Start of Records to use

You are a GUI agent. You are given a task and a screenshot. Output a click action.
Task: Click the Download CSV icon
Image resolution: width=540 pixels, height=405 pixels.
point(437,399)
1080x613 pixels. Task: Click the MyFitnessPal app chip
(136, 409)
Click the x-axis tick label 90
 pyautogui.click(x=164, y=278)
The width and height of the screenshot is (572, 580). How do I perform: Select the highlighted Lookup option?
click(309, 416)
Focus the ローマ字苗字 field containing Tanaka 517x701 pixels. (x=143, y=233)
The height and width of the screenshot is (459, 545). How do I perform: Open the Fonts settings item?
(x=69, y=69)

End of Records to use
Start of Records to use

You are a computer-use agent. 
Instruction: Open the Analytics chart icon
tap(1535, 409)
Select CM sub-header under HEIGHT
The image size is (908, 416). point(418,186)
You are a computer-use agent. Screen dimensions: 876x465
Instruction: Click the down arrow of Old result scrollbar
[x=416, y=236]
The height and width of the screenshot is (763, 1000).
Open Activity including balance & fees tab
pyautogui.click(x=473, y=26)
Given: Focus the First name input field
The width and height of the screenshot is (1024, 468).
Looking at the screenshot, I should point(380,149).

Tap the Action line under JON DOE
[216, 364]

End of Records to use

> _Work order_:
Lines that contain "Focus" are the result; find them in the entries above and copy each one.

> _Exercise result_:
Focus the ローマ字苗字 field containing Tanaka 517x701 pixels. (x=143, y=233)
Given: Focus the First name input field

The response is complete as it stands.